A jury comprising writers Marni Jackson, Charlotte Gill and former Ontario lieutenant-governor James Bartleman selected the five nominees from the 104 titles submitted.
Weston also announced on Tuesday two high-profile jurors joining the panel for the final judging: CTV’s Seamus O’Regan and Maclean’s columnist Barbara Amiel Black.
Former Globe and Mail drama critic Al-Solaylee, now a professor at Ryerson University, said it was a “complete shock” to be nominated.
Intolerable is in part a memoir of a gay man of Arab heritage and also a description of the changes in the Muslim world over the last 30-40 years, seen through the lens of his own family.
“The book is really my attempt to say what happened to secular life in the Arab-Muslim world. I grew up in a very secular family and in a world that was much more secular in the late '60s and early '70s, in which religion was part of life but was not the defining way of life. At some time in the late '70s and '80s, that changed,” Al-Solaylee told CBC News.
“Harder lines of Islam became more dominant, including within my family,” he said.
Al-Solaylee’s siblings, raised in Beirut and Cairo, returned to Yemen, the place of his birth, while he was educated in Britain and immigrated to Canada.
“The book is an attempt to understand how that happened but …. it’s also about the gap between me and them,” he said.
“My life has been about choice and freedom and theirs has been about restrictions.”
Al-Solaylee said he started writing the book before Arab Spring, but he believes his nephews and nieces — connected to the rest of the world via the internet — may be part of an Arab generation that sees a shift toward more liberal thinking.
Grescoe explores the inside story of transit systems around the world in Straphanger, which seeks effective transit solutions in the age of expensive oil.
JJ Lee is nominated for The Measure of a Man: The Story of a Father, a Son, and a Suit. (Writers' Trust of Canada)Ekstein’s Solar Dance is a survey of Western culture and politics over the last century, seen through the lens of Vincent van Gogh’s classic painting.
Fashion writer Lee’s memoir The Measure of a Man has previously been nominated for the Charles Taylor Prize, the Governor General's Literary Award and the B.C. Book Prize, three of Canada’s biggest prizes for non-fiction.
Discovered a 'heart of darkness'
Savage, author of Geography of Blood, said she discovered a “heart of darkness” when researching the land around her home in the Cypress Hills of southwestern Saskatchewan.
She was reluctant to give away just what she discovered in the book, described as part travelogue, but also part history and natural history.

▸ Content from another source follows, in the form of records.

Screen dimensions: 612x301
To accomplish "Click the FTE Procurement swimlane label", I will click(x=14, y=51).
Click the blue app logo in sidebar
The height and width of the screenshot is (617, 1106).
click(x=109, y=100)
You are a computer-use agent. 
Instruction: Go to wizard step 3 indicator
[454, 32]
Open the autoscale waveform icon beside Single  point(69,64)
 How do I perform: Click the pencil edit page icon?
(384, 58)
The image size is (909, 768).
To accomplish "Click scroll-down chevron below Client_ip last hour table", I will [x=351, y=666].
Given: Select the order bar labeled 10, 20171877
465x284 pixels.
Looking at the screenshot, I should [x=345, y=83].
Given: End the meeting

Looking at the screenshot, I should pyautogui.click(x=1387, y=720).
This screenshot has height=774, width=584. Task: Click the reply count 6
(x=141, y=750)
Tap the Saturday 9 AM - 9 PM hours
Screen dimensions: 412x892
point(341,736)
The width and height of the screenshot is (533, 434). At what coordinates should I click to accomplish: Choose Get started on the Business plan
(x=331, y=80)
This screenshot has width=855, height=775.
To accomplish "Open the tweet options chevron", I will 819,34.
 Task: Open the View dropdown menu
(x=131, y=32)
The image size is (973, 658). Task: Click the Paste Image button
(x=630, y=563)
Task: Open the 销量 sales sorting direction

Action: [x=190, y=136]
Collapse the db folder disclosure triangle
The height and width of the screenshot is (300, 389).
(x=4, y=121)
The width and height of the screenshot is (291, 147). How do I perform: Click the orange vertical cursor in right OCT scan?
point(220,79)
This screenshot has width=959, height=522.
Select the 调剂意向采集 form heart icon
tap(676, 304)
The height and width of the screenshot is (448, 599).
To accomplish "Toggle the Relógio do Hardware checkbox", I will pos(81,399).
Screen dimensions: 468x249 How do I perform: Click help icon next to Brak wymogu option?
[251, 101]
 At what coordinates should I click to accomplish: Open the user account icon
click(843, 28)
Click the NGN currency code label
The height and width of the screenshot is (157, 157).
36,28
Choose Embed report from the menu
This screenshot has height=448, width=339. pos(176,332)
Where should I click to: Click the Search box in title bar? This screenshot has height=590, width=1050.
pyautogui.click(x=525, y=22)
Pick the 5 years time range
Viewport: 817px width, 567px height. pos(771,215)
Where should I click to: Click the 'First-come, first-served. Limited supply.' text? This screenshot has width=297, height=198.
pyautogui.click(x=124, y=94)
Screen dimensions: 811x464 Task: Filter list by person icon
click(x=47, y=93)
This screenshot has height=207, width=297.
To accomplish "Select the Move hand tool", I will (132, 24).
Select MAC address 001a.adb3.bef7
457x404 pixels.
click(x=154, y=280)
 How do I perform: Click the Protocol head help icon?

For Geography of Blood, Savage said she drew on research she’d done for earlier books, including natural history works such as Prairie and human history titles such as Cowgirls.
Candace Savage is nominated for Geography of Blood: Unearthing Memory from a Prairie Landscape. (Writers' Trust of Canada)The Cypress Hills area “is a place that remembers things and organisms and events, that the rest of the landscape around there and the Great Plains have forgotten,” Savage said.
“Even though there is a heart of darkness, I’ve tried to tell the story with enough charm that we can bear to look collectively. It’s a story that’s hiding in the open. I’ve dragged details from the archive and I’ve put the pieces together in a different way,” she said.
Savage welcomed the exposure she will likely receive as a nominee for the Hilary Weston Prize. Along with public readings, the authors will visit high schools across the country and their books will be featured in Loblaw’s stores, owned by the Weston family.
“There is so much acknowledgement for the shortlisted books, so I feel just really honoured from the beginning,” she said.